• _DATASET_:
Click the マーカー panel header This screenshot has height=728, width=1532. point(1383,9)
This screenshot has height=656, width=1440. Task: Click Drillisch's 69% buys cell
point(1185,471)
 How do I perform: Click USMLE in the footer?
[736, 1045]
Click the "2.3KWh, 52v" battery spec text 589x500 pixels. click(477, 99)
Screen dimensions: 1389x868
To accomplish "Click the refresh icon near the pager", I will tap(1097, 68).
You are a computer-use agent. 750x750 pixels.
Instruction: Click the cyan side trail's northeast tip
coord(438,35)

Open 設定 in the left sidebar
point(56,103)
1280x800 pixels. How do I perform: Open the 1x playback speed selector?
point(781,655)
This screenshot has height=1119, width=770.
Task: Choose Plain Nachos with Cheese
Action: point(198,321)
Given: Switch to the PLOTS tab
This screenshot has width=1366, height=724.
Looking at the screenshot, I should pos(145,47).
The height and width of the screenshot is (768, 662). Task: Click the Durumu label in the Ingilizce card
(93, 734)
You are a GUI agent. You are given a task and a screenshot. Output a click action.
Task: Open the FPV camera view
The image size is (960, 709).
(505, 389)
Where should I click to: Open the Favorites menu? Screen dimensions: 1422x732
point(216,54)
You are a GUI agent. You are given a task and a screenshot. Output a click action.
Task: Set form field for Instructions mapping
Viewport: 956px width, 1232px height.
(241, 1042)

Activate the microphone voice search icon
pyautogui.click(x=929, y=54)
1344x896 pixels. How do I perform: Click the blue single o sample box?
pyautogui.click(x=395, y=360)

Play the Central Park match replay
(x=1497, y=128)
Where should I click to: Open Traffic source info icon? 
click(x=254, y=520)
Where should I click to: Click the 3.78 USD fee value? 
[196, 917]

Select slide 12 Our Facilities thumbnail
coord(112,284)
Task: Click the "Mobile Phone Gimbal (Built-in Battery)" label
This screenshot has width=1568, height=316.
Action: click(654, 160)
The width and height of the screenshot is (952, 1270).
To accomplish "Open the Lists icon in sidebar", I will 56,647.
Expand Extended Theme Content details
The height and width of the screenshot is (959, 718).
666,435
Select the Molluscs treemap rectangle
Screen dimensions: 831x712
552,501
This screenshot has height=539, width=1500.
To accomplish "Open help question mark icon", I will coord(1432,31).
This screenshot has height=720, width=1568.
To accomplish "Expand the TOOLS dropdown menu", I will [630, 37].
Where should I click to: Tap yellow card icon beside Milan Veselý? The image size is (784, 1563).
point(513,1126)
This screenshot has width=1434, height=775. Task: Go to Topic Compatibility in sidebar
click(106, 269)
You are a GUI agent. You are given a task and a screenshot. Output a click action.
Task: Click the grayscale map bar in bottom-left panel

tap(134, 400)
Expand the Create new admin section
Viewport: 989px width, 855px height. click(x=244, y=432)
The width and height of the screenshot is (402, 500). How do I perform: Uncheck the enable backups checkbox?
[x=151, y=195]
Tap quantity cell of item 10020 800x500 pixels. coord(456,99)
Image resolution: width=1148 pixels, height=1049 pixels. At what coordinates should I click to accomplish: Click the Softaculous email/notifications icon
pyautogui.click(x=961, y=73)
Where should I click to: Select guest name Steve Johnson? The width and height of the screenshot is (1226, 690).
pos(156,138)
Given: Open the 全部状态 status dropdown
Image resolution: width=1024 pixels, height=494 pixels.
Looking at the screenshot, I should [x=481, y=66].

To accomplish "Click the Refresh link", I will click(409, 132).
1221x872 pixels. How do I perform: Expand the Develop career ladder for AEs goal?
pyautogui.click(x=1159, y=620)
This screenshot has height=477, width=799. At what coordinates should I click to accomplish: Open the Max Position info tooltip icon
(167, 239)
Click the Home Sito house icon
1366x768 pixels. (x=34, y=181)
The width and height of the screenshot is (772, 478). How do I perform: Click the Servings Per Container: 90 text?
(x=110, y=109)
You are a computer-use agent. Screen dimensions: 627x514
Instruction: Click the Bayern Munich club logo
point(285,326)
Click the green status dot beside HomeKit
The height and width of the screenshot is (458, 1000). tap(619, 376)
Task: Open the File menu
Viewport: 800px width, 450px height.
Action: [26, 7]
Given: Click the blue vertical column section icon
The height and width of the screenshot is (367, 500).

• _ASSIGNMENT_: Give again exactly, and only, the lines above starting at the one with "1344x896 pixels. How" and ending at the one with "Expand Extended Theme Content details".

• _ANSWER TO THIS TASK_:
1344x896 pixels. How do I perform: Click the blue single o sample box?
pyautogui.click(x=395, y=360)

Play the Central Park match replay
(x=1497, y=128)
Where should I click to: Open Traffic source info icon? 
click(x=254, y=520)
Where should I click to: Click the 3.78 USD fee value? 
[196, 917]

Select slide 12 Our Facilities thumbnail
coord(112,284)
Task: Click the "Mobile Phone Gimbal (Built-in Battery)" label
This screenshot has width=1568, height=316.
Action: click(654, 160)
The width and height of the screenshot is (952, 1270).
To accomplish "Open the Lists icon in sidebar", I will 56,647.
Expand Extended Theme Content details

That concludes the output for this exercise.